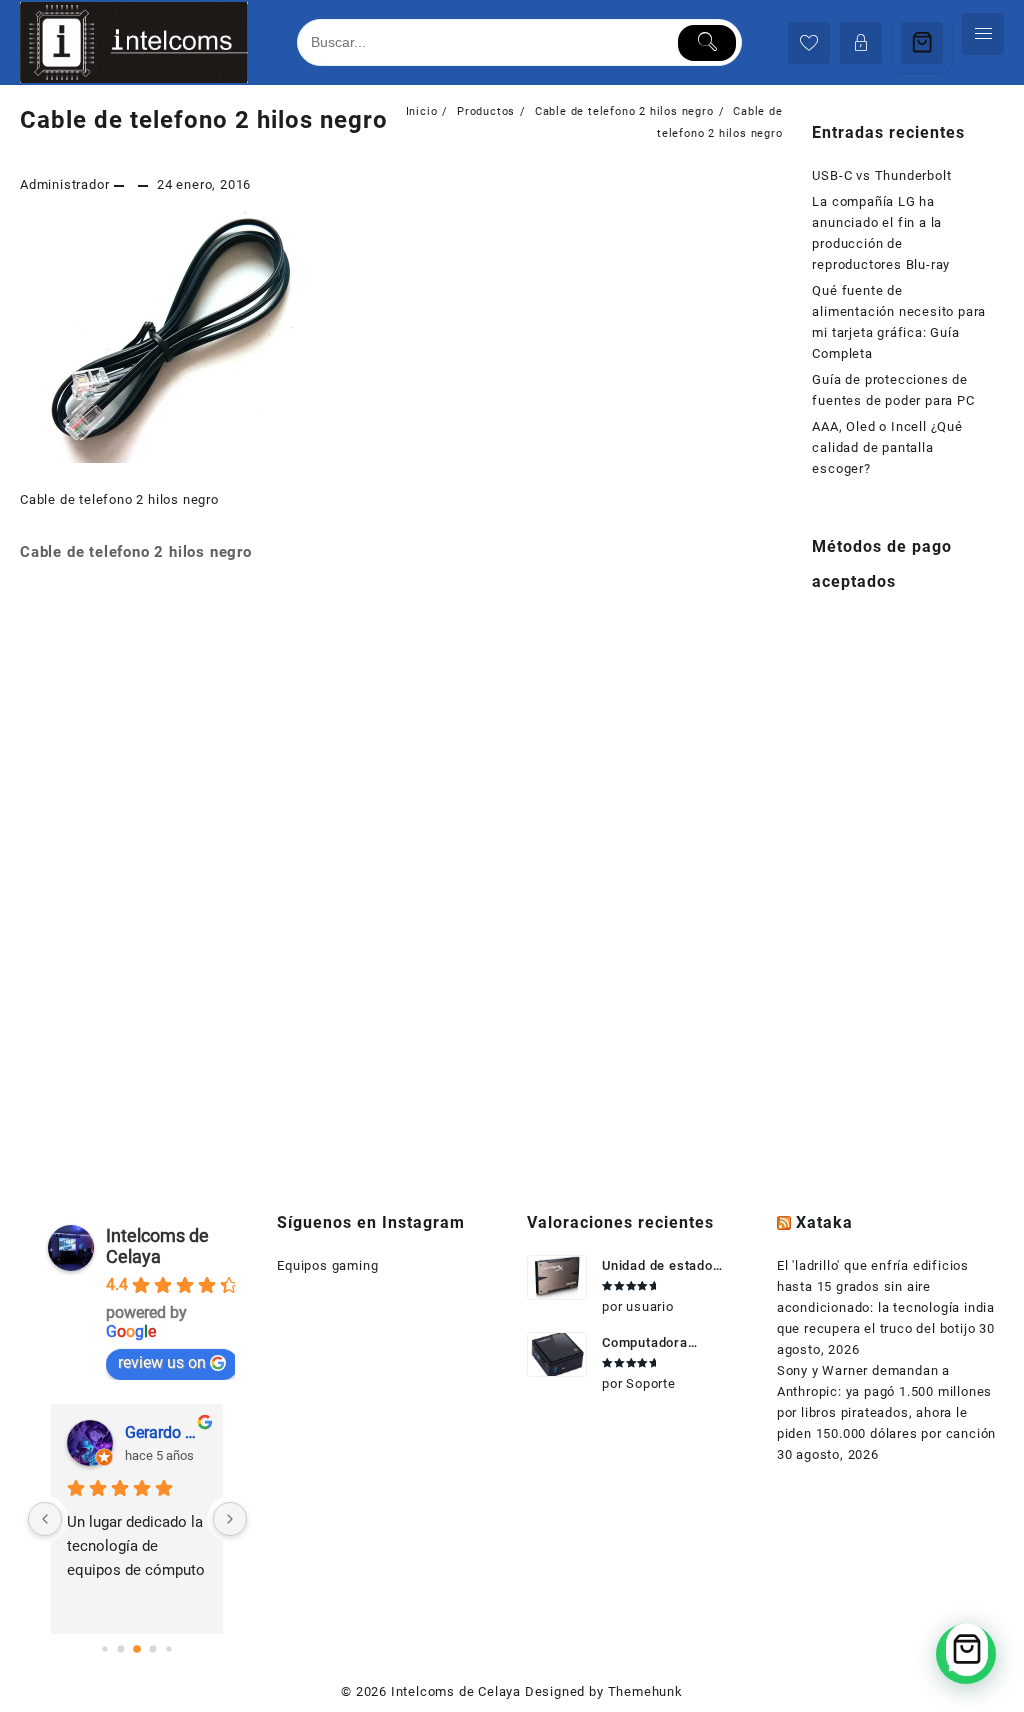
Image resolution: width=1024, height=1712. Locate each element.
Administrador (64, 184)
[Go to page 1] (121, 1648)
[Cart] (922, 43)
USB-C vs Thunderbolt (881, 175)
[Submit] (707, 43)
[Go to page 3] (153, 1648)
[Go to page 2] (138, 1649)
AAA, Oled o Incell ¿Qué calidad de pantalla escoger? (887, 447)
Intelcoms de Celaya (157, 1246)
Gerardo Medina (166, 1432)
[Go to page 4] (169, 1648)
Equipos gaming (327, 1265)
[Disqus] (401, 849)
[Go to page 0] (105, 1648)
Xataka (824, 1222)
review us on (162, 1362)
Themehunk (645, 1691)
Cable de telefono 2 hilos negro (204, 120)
==
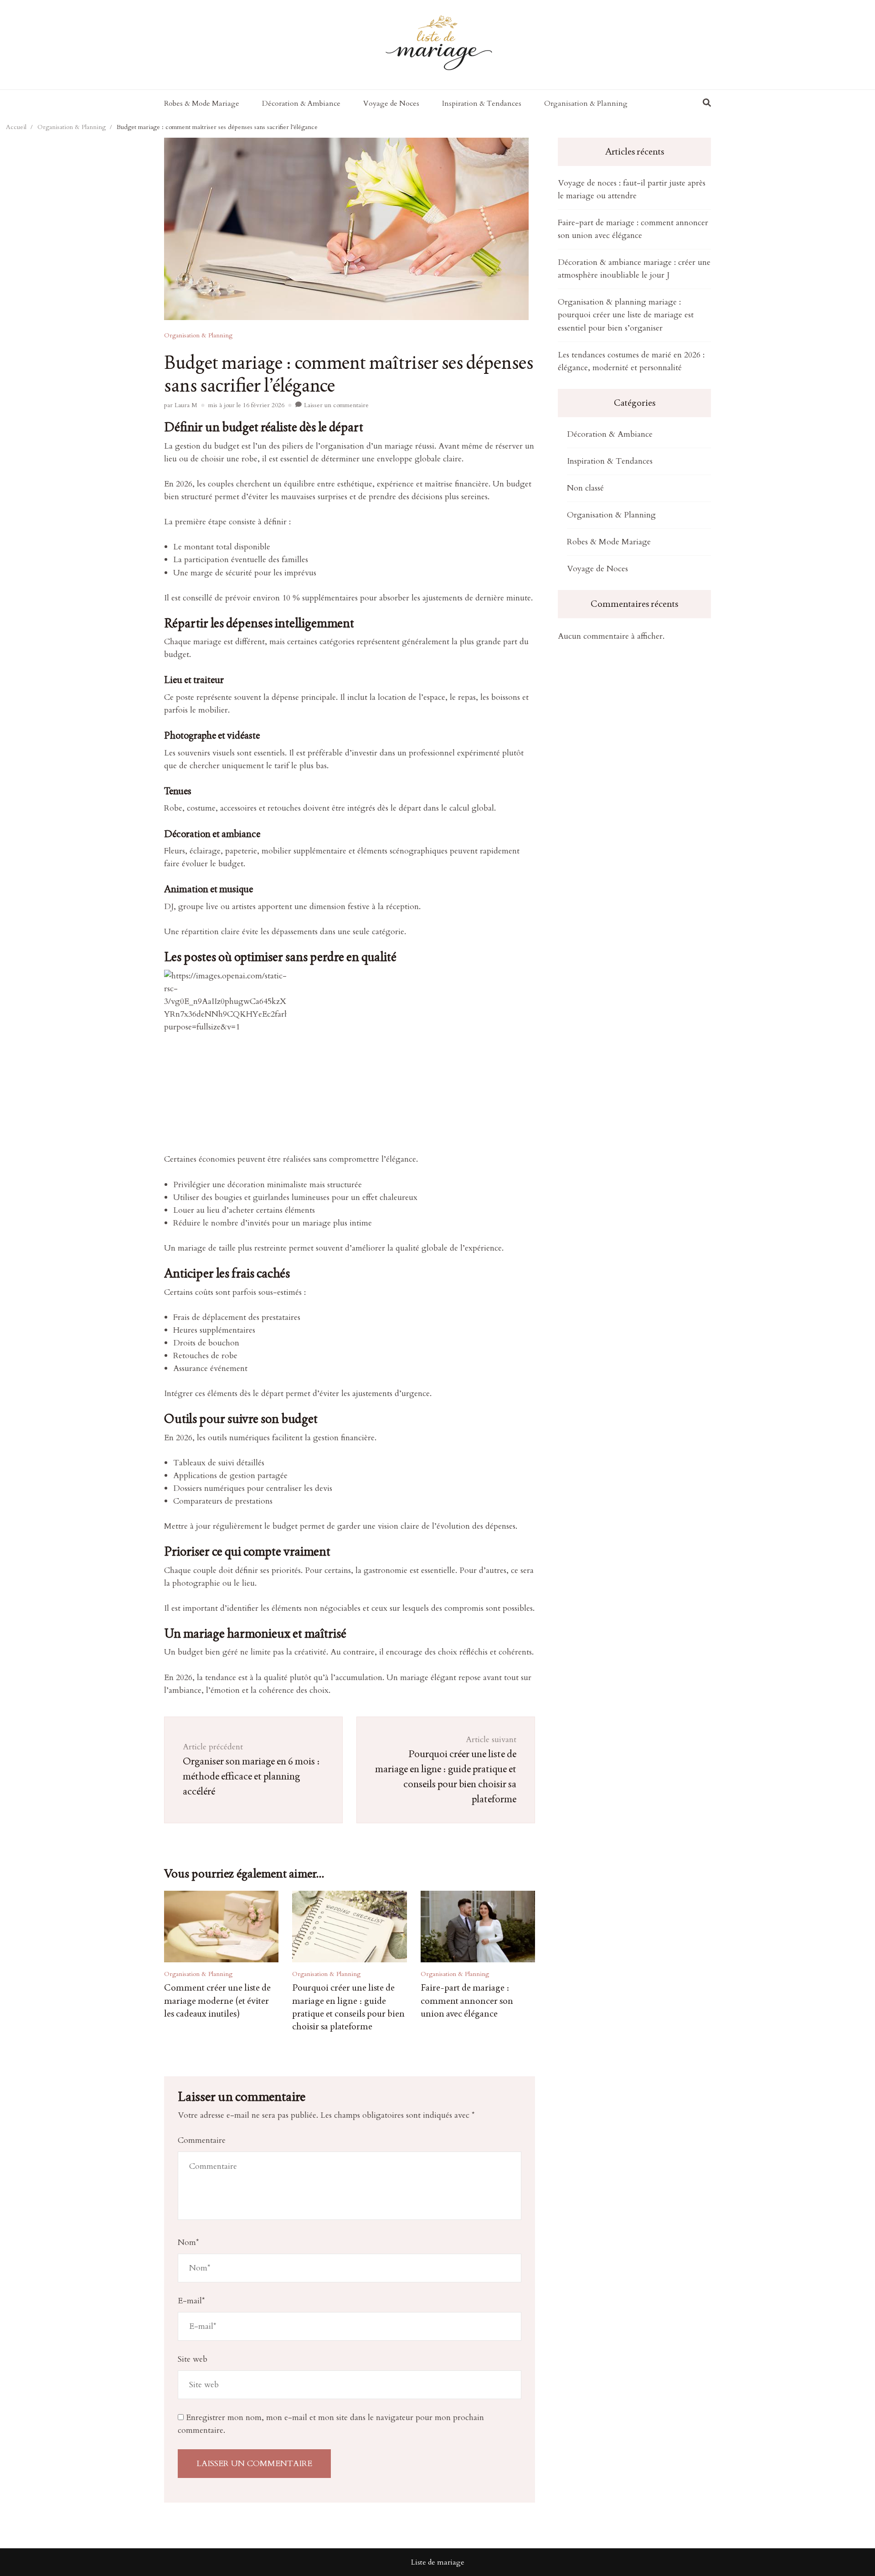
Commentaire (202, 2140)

**Your objective**:
Lines of the material may hold the string "page". Copy each one that does.

**Solution for this task**:
[Go to page 1] (121, 1648)
[Go to page 3] (153, 1648)
[Go to page 2] (138, 1649)
[Go to page 4] (169, 1648)
[Go to page 0] (105, 1648)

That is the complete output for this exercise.